Unoriginal in a sense, but not everything. The things I mostly had issues with were parts of the worldbuilding were very vague and others were very detailed. For instance, magic is explained completely - why certain people had it and others did not, how it disappeared and how it can be brought back, but the actual world had so little detail I didn't really care about the magic. I understand that it was important to the people, but that's all we know. We know what certain people could do but not what they did with it. The world itself (geographically) did not have much detail either, other than names of towns and occasionally a description of the surroundings. There was also the case of including animals but changing their names very subtly so that people understood what they were without having to be described except some of the names were lost on me and others had maybe one letter switched, it just didn't feel needed.

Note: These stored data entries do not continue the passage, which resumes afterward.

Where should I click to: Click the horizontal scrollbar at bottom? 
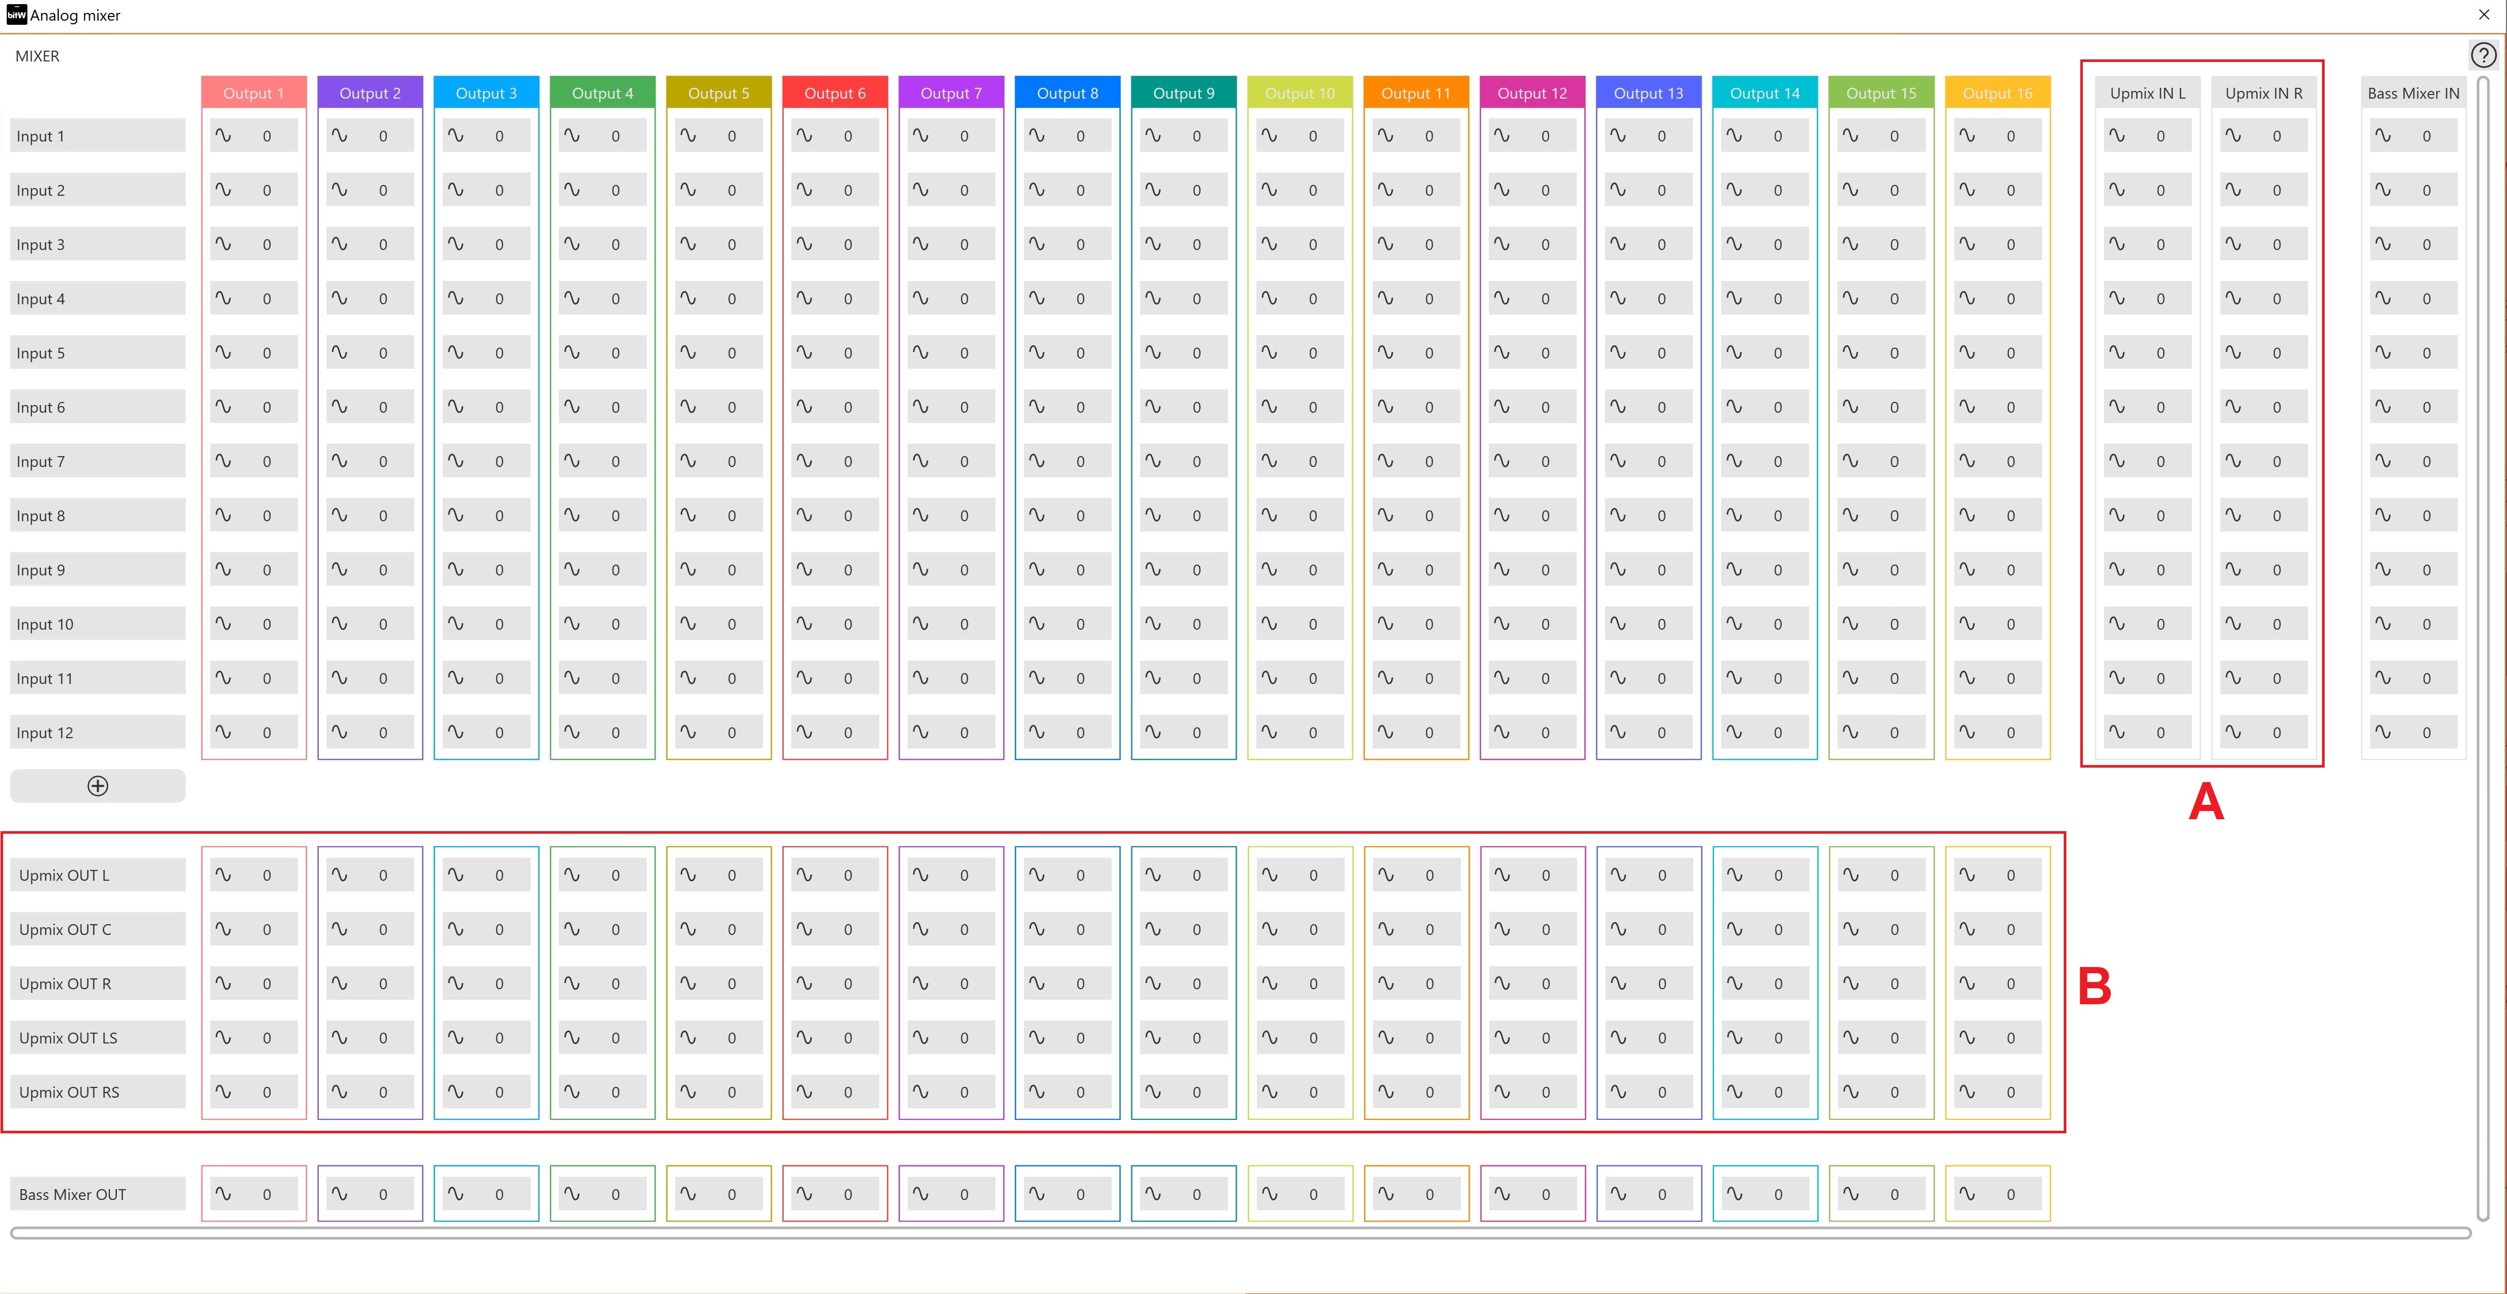pyautogui.click(x=1240, y=1233)
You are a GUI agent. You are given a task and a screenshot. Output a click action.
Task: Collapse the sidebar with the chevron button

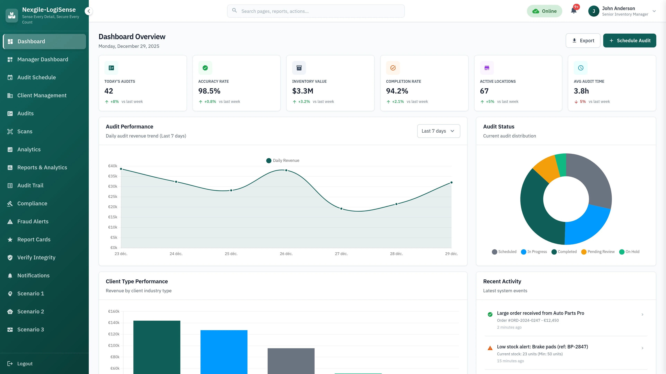tap(89, 11)
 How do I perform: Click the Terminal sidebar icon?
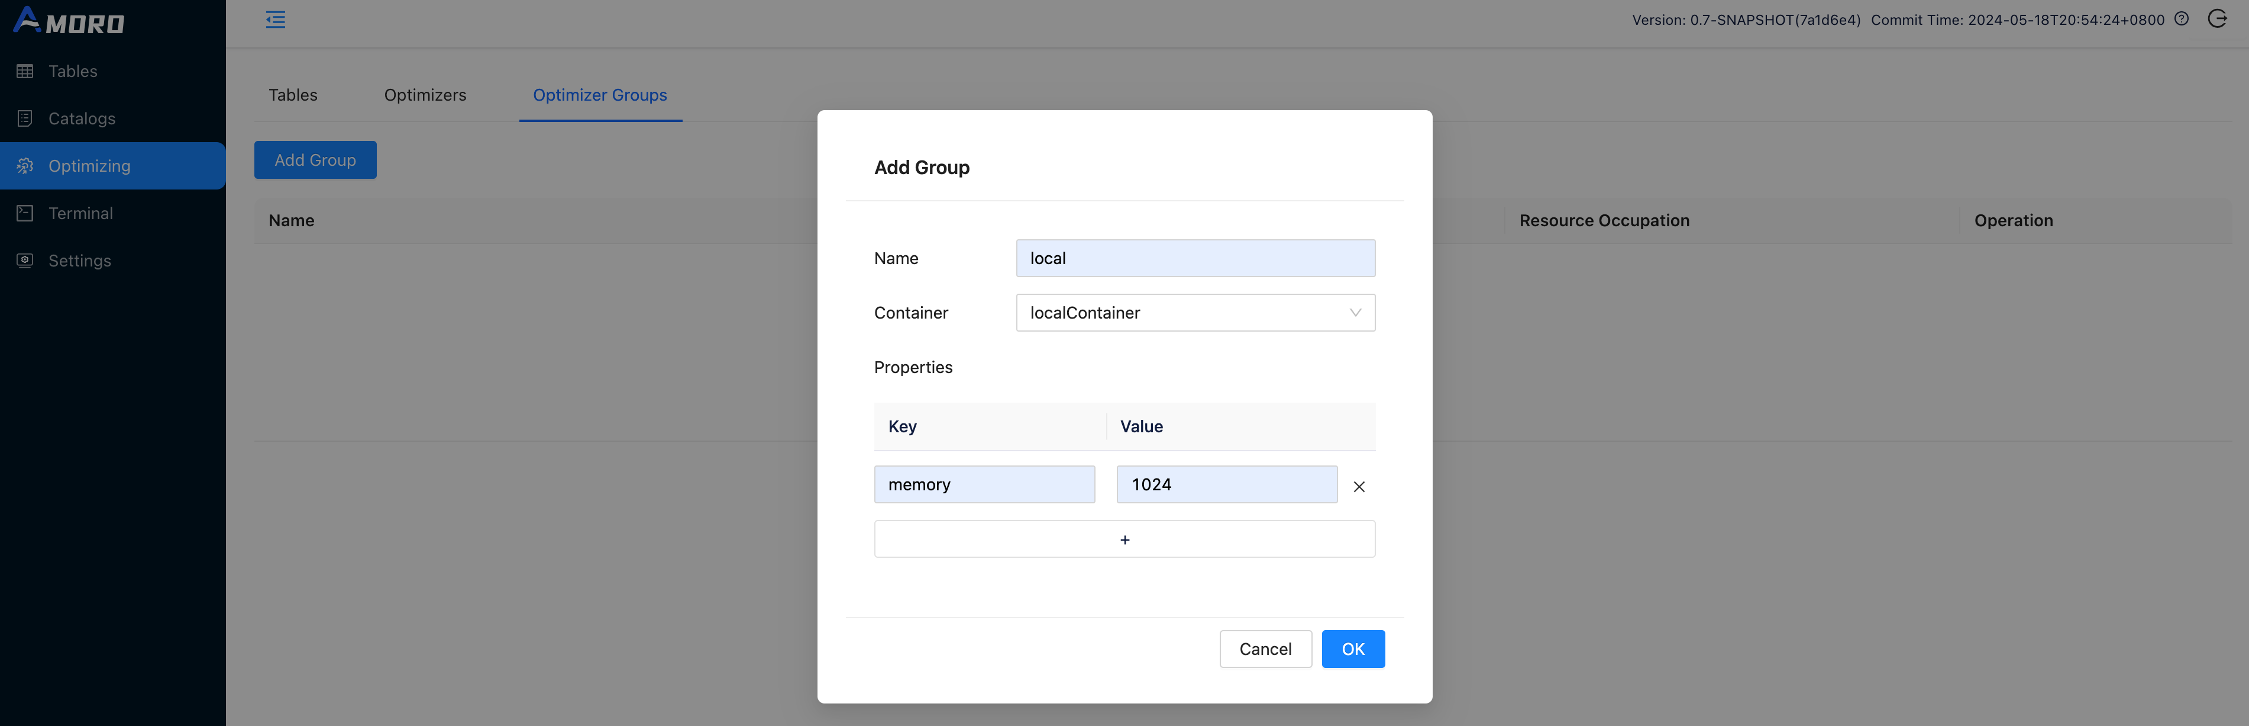coord(25,213)
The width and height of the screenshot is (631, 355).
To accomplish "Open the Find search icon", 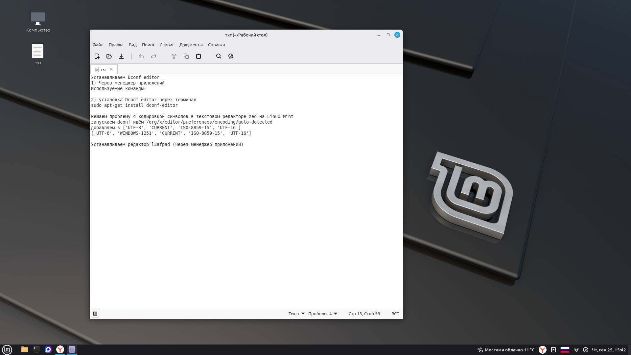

It also felt like the plot in general was lacking. The villain is the King who wiped out magic because magical people killed his family. The good guys are trying to bring magic back and defeat the King. There were also 4 main characters (2 male and 2 female) that conveniently like each other (even though they're opposed in ideals).

I also didn't feel like the characters had much depth. I liked that the King's children had to struggle between loyalty to their Father and everything that they were taught vs. the good of the world and magical people. That's about the extent. Everything that happened was pretty predictable and the characters didn't really break out of their shells.

Not to say that the book wasn't entertaining, it certainly was. It just felt a little too similar to other YA magical reads. I'm hoping the next book is better!